**** RECORDED DATA

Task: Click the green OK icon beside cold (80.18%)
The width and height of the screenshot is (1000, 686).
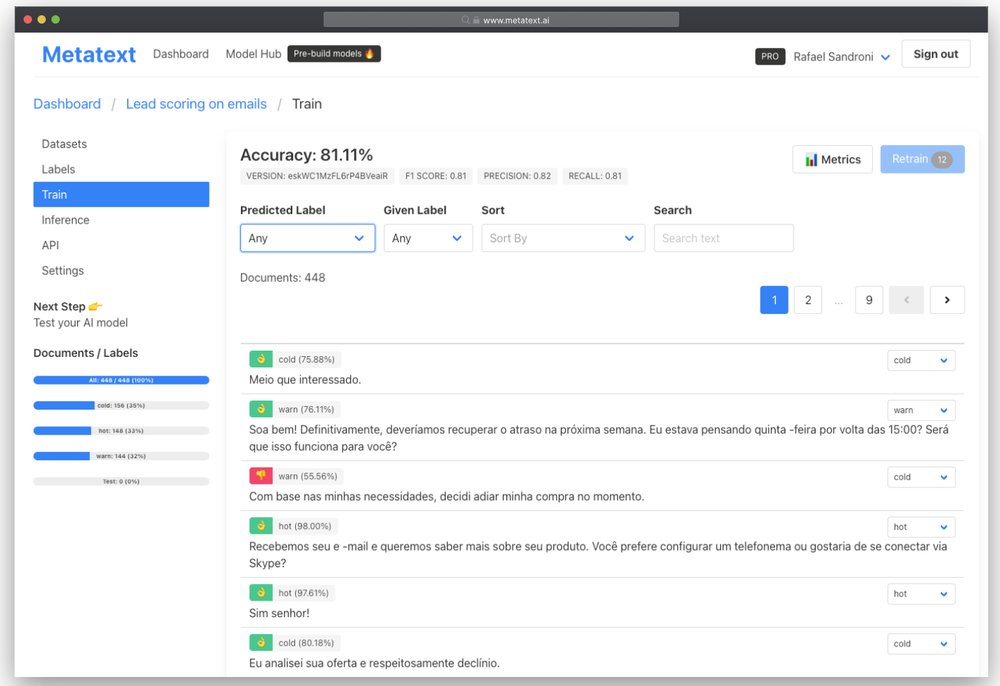Action: (260, 643)
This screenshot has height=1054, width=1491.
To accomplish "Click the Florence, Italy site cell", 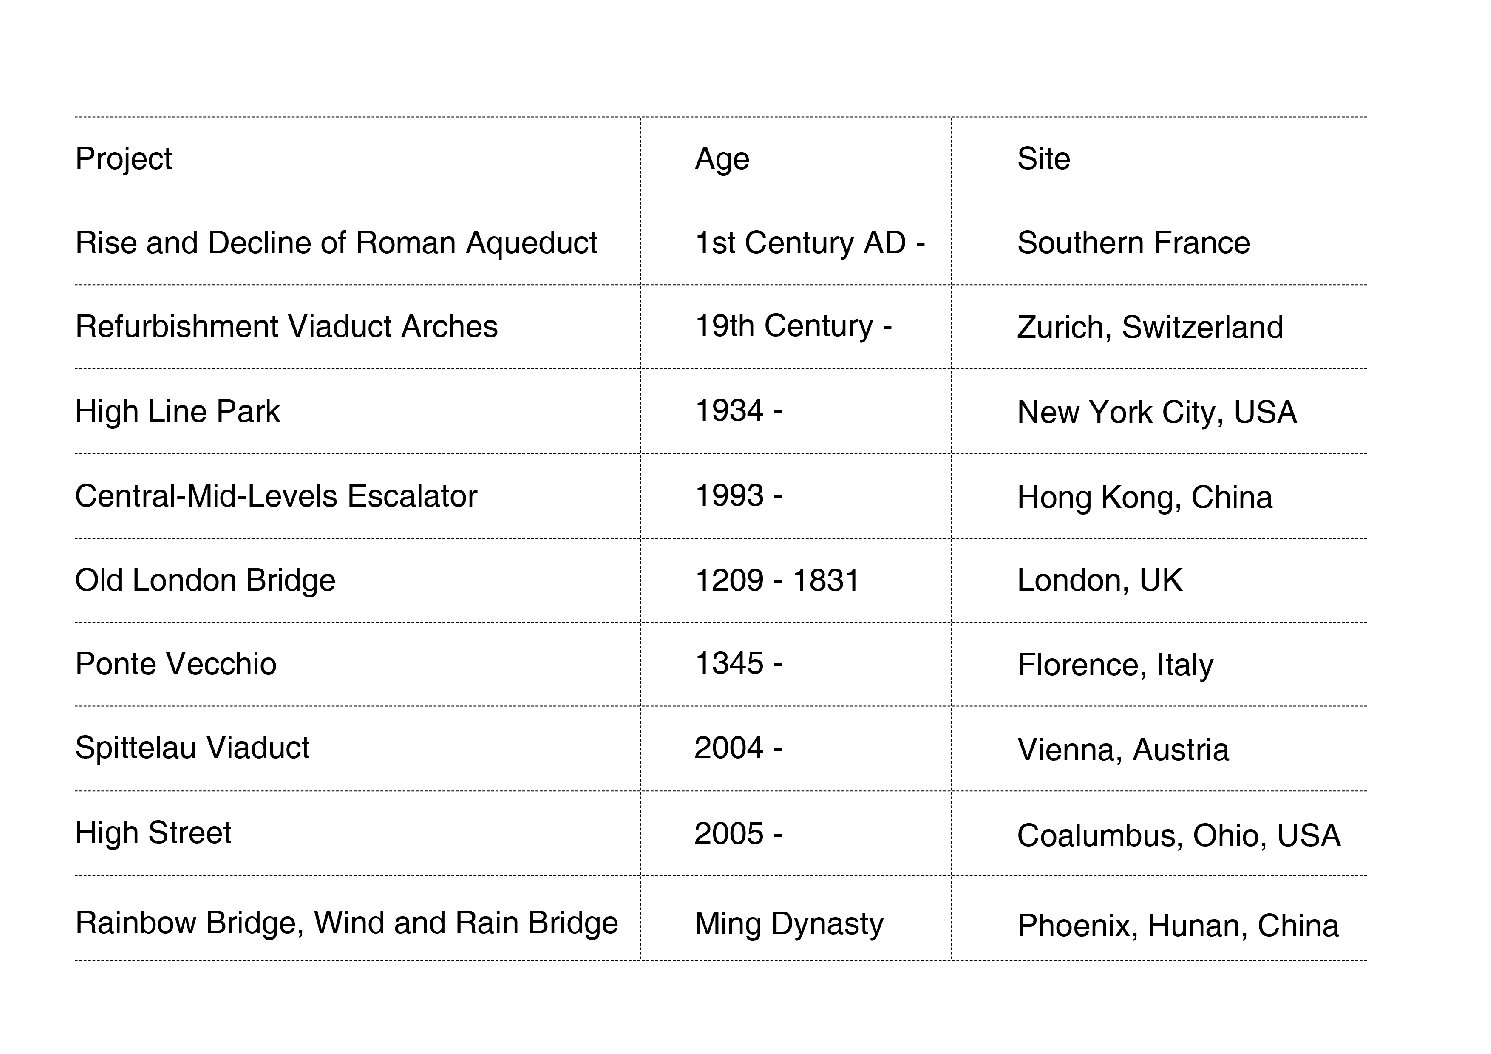I will [1115, 665].
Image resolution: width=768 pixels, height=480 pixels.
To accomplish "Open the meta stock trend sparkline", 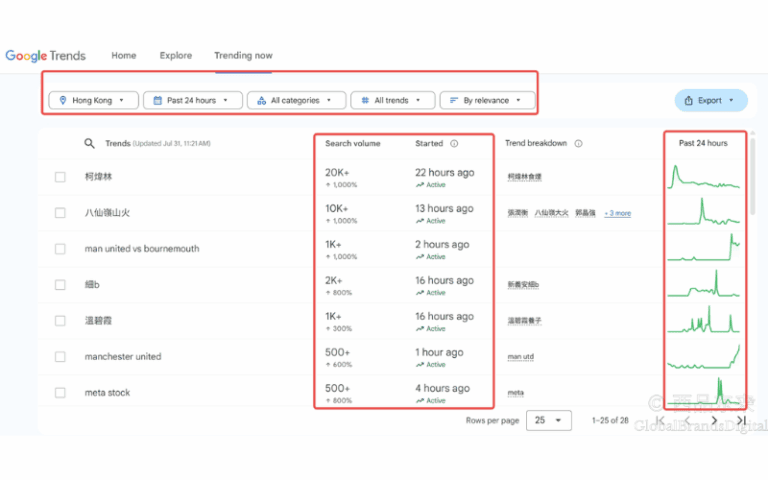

********

ACTIVITY |
Copy exactly, with no pictures, the lines from the line containing "Image resolution: width=768" through the last line of the records above.

SOLUTION FOR THIS TASK |
Image resolution: width=768 pixels, height=480 pixels.
To accomplish "Open the meta stock trend sparkline", 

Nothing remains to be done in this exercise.